Сколько ушло на это сил, сколько ночей, и казалось, что несчастья белых рабынь навсегда поглотили те силы, которые нужны были для чтения, но, как ни странно, они не только не поглотили, но удвоили эти силы, сделали тебя вдохновенным читателем, они приучили читать не просто глазами, но и всем существом. После них читал так же упоенно и Гоголя, и Достоевского, читал так до тех пор, пока тебе не начали задавать читать. Разве можно было сравнить то собственное чтение с уроком литературы, где по часу читали одно и то же, разбирали образы и заставляли совсем, навсегда разлюбить Пугачева или Онегина, которые после урока становились совсем не теми, какими помнил их, только что прочитав.
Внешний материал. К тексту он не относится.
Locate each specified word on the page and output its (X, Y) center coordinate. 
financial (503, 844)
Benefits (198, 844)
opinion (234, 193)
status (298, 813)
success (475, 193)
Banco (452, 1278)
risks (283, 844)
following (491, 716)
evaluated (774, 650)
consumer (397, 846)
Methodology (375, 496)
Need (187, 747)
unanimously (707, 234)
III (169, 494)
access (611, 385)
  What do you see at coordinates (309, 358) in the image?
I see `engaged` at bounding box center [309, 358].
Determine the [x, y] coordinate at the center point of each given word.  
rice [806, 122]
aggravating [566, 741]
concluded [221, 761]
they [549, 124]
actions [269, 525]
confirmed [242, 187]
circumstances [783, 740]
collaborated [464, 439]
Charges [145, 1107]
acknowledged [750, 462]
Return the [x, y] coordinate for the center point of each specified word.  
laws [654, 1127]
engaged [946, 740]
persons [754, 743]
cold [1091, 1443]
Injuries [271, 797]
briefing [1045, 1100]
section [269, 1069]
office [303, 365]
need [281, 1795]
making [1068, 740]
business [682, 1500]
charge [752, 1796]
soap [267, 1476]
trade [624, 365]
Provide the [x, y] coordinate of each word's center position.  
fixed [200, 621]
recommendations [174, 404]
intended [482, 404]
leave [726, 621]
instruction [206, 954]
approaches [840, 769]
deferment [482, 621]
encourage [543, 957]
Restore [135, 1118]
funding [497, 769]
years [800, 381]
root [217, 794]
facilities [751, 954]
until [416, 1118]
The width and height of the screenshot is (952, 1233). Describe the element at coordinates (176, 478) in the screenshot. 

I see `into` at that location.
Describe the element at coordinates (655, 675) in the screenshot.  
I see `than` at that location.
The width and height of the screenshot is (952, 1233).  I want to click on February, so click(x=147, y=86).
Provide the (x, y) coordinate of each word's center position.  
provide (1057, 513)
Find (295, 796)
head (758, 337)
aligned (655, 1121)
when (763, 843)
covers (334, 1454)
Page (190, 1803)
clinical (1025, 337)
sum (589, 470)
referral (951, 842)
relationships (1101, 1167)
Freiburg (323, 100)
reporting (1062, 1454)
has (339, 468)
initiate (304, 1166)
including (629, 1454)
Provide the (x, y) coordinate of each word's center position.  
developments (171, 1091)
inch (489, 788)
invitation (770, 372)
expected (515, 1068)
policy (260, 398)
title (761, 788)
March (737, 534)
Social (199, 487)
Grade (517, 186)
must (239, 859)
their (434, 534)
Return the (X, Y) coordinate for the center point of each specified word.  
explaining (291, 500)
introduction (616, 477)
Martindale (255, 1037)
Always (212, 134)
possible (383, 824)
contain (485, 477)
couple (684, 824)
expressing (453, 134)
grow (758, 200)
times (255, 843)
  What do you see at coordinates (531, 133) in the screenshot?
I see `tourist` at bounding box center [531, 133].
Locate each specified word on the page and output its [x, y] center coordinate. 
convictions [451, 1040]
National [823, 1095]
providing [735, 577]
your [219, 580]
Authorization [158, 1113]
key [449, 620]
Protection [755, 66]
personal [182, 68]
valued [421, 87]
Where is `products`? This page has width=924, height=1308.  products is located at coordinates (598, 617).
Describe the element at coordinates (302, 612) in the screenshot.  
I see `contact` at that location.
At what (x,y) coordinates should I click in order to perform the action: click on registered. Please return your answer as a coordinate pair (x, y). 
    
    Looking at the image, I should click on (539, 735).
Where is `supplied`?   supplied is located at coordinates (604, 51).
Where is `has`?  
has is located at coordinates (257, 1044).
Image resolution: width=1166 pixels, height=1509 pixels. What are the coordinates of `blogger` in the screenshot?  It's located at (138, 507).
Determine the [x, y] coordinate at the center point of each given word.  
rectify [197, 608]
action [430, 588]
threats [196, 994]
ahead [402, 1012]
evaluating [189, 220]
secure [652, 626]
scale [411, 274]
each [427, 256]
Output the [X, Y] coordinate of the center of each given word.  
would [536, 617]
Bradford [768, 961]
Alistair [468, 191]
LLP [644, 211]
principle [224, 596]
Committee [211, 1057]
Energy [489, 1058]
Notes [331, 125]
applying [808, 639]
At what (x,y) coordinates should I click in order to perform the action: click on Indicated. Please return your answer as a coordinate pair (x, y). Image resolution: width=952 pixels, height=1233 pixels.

Они становились заданными и выученными.
Это был кошмар, когда из гоголевского Манилова, такого смешного и славного, на уроках делали типичное явление, когда по нему писали сочинения и читали вслух по десять, двенадцать раз подряд. Манилов, такой деликатный человек, вроде Коки, — Манилов, мой милый, и вдруг всякие громовые слова в его адрес!
Но все равно сам для себя продолжал читать с таким вдохновением, что казалось, будто ты не читаешь, а пишешь все это, и даже не пишешь, а существуешь этим. Ты после чтения каких-то самых смешных вещей был уже сам не свой, а их; ты принадлежал им всецело, так что на уроке мог отвечать что угодно, кроме того, что было нужно. Мог отвечать рассеянно и нелепо, как Недоросль, или очень умно и быстро, как Николенька, мог сбиваться, или путать все на свете, или острить, как Чацкий. А как легко было стать Чацким и вдруг ни с того ни с сего бояться, что тебя назовут безумным, как легко было представить себя ревнивым Арбениным и травить свою кроткую Нину постоянным подозрением и ядом!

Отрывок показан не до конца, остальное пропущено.